When his twelfth birthday arrived, it found him as a fully trained doffer, and he automatically became a 53 hours a week full-time mill worker. On Friday, payday, he proudly handed his wage of half-a-crown to his mother, who always gave him something back. He felt he had grown up and was justifying his existence in a fine family life

All this from a lad of 12 years of age!

 The closure of the mill came as a great shock to everyone in the village, who had never known a time when it had not been there to support the livelihoods of many in the village, and the local vicar wrote the following open letter to his congregation at the time.

‘ One does not have to have imagination to realise the deep personal sorrow that lies in the heart of Mr Garnet Foster, in closing the mill started by his forebears 134 years ago, and carried on so loyally by him. When I visited him on the morning after the announcement, with disregard for himself, there were his first words to me. I am truly sorry for my staff and work folks who have served me so loyally, and I shall do all in my power to help them to face up to the crisis, which has been building up for some years, and which I have made every effort to avoid’
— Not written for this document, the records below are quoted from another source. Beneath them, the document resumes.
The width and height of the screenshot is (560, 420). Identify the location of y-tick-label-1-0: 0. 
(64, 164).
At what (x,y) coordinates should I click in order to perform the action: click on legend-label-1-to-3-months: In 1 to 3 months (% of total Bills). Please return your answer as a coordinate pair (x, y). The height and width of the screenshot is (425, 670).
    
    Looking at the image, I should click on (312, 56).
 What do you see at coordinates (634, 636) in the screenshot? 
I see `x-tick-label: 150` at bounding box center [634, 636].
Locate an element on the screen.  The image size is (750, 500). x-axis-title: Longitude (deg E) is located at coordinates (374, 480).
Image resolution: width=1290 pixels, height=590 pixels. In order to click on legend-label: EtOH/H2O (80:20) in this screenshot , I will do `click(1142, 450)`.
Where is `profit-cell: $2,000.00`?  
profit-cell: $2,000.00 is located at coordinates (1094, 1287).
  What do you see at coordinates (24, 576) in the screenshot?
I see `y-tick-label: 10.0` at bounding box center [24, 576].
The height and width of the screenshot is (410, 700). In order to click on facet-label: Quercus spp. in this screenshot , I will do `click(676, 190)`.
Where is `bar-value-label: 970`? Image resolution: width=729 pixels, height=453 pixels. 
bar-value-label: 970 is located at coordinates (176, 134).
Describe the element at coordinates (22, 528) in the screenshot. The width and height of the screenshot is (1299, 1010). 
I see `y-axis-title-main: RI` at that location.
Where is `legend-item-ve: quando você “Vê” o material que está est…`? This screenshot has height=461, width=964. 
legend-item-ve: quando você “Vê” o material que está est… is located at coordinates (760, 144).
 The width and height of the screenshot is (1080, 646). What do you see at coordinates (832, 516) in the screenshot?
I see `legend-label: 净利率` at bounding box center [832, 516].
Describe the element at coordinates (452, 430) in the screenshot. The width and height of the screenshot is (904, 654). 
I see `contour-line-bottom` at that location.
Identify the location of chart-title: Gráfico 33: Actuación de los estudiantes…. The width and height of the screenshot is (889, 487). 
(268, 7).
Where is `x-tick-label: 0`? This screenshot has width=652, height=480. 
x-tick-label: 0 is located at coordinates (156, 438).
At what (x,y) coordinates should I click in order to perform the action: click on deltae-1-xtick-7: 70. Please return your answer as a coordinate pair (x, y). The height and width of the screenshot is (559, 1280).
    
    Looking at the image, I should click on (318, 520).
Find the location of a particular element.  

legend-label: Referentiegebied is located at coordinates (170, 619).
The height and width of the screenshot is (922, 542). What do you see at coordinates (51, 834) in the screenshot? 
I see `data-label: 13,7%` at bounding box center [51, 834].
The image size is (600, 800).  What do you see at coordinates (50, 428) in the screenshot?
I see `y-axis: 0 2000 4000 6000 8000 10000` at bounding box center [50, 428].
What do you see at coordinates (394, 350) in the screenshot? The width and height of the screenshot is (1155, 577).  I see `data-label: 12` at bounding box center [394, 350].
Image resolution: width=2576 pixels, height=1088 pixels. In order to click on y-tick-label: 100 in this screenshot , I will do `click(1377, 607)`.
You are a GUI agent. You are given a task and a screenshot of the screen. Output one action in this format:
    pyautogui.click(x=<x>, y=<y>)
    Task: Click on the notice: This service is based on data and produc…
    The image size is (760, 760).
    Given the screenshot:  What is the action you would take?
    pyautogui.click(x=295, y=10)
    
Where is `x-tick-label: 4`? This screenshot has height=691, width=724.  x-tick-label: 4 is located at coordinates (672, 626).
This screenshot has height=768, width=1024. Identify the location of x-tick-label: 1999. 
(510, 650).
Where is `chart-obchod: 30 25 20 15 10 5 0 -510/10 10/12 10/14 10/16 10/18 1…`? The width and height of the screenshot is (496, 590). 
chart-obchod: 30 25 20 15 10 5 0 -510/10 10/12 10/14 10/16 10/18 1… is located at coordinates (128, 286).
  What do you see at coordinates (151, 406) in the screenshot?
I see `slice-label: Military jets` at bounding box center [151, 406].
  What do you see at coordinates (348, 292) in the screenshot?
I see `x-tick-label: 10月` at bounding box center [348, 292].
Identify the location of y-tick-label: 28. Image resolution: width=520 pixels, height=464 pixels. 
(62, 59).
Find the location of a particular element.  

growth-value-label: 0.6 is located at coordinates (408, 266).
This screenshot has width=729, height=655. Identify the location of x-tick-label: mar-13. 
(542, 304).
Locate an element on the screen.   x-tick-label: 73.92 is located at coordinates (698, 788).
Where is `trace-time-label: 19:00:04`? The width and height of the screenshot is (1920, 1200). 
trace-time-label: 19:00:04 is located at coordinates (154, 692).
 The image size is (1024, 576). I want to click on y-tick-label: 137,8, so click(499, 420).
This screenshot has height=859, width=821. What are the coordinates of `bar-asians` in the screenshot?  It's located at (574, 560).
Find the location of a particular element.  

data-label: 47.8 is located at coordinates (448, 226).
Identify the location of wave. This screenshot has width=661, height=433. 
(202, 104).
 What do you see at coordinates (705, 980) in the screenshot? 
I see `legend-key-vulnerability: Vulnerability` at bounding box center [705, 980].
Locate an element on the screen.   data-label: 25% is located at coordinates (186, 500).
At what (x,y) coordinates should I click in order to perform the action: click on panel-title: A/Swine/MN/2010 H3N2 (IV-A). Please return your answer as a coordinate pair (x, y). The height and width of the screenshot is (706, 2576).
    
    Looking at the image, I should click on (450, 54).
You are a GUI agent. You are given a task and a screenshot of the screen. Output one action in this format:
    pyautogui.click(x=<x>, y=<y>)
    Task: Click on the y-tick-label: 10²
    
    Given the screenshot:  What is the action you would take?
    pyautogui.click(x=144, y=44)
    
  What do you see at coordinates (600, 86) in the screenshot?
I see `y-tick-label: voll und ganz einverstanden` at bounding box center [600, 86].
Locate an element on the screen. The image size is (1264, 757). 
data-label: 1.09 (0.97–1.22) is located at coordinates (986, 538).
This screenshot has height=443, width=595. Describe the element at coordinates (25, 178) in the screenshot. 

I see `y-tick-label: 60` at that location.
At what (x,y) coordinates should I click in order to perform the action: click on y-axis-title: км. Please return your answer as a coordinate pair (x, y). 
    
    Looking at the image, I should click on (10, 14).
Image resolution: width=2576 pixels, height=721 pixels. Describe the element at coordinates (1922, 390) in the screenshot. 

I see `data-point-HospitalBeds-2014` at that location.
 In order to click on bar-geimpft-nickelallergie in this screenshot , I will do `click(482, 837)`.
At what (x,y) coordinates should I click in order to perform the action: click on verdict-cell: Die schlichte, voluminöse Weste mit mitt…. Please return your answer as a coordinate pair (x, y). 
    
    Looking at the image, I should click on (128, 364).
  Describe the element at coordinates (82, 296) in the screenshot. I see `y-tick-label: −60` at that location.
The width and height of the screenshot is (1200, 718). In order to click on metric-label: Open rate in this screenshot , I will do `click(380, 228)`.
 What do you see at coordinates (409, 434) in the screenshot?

At the time the mill employed over 300 people, it being estimated about one eighth of the village would be affected by the shutdown. The local newspaper reported the main reason for the closure was a shortage of operatives;

 ‘From as far back as 1947, Fosters found it necessary to recuit girls from Ireland, but recruitment had not kept pace with needs. Denholme Mill in Denholme is not attractive to operatives because of travel from places such as Bradford and Keighley where there is full employment’

Nothing remains today of the mill….the site has been developed over the years into a large housing estate, vastly transforming and changing the whole character of the village.

 

Foster's Mill circa 1940

This early morning picture of the Mill shows the size of the complex with the walkway above road hight to enable produce to be moved from one side of the mill to the other for processing.